The tender offer was made pursuant to an Offer to Purchase dated November 3, 2014 and the related Letter of Transmittal, by which the Company offered to purchase up to $75.0 million of its common stock, $0.01 par value per share, at a price per share not less than $3.25 and not greater than $3.75, which documents were filed with the Securities and Exchange Commission on November 3, 2014.

The number of shares to be purchased and the purchase price per share are preliminary. The determination of the final number of shares to be purchased and the final purchase price per share is subject to confirmation by the depositary of the proper delivery of all shares validly tendered and not withdrawn, including shares to be delivered in respect of notices of guaranteed delivery. The actual number of shares validly tendered and not withdrawn and the final purchase price per share will be announced following the completion of the confirmation process. Payment for the shares accepted for purchase will occur promptly thereafter. Payment for shares will be made in cash, without interest.

Merrill Lynch, Pierce, Fenner & Smith Incorporated is MCG's dealer manager for the tender offer. The information agent for the tender offer is MacKenzie Partners, Inc. and the depositary for the tender offer is American Stock Transfer & Trust Company, LLC. Any questions with regard to the tender offer may be directed to the information agent toll-free at (800) 322-2885.

Further information about the Company is available at www.mcgcapital.com.

About MCG Capital Corporation

MCG Capital Corporation is a solutions-focused commercial finance company providing capital and advisory services to lower middle-market companies throughout the United States. Our investment objective is to achieve attractive returns by generating current income and capital gains on our investments. Our capital is generally used by our portfolio companies to finance acquisitions, recapitalizations, buyouts, organic growth, working capital and other general corporate purposes. For more information, please visit www.mcgcapital.com.

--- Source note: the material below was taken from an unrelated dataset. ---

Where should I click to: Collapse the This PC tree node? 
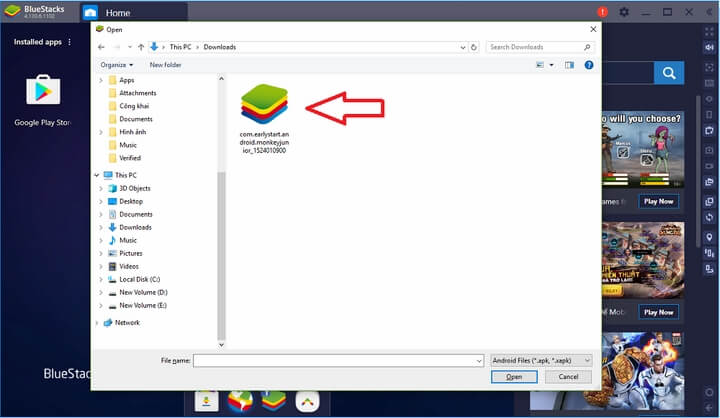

Forward-looking Statements:

Statements in this press release regarding management's future expectations, beliefs, intentions, goals, strategies, plans or prospects may constitute forward-looking statements for purposes of the safe harbor protection under applicable securities laws. Forward-looking statements can be identified by terminology such as "anticipate," "believe," "could," "could increase the likelihood," "estimate," "expect," "intend," "is planned," "may," "should," "will," "will enable," "would be expected," "look forward," "may provide," "would" or similar terms, variations of such terms or the negative of those terms. Such forward-looking statements involve known and unknown risks, uncertainties and other factors including statements regarding MCG's expectation regarding the number of shares to be purchased and the purchase price at which such shares will be purchased, as well as those risks, uncertainties and factors referred to in MCG's Annual Report on Form 10-K for the year ended December 31, 2013 filed with the Securities and Exchange Commission under the section "Risk Factors," as well as other documents that may be filed by MCG from time to time with the Securities and Exchange Commission. As a result of such risks, uncertainties and factors, actual results may differ materially from any future results, performance or achievements discussed in or implied by the forward-looking statements contained herein. MCG is providing the information in this press release as of this date and assumes no obligations to update the information included in this press release or revise any forward-looking statements, whether as a result of new information, future events or otherwise.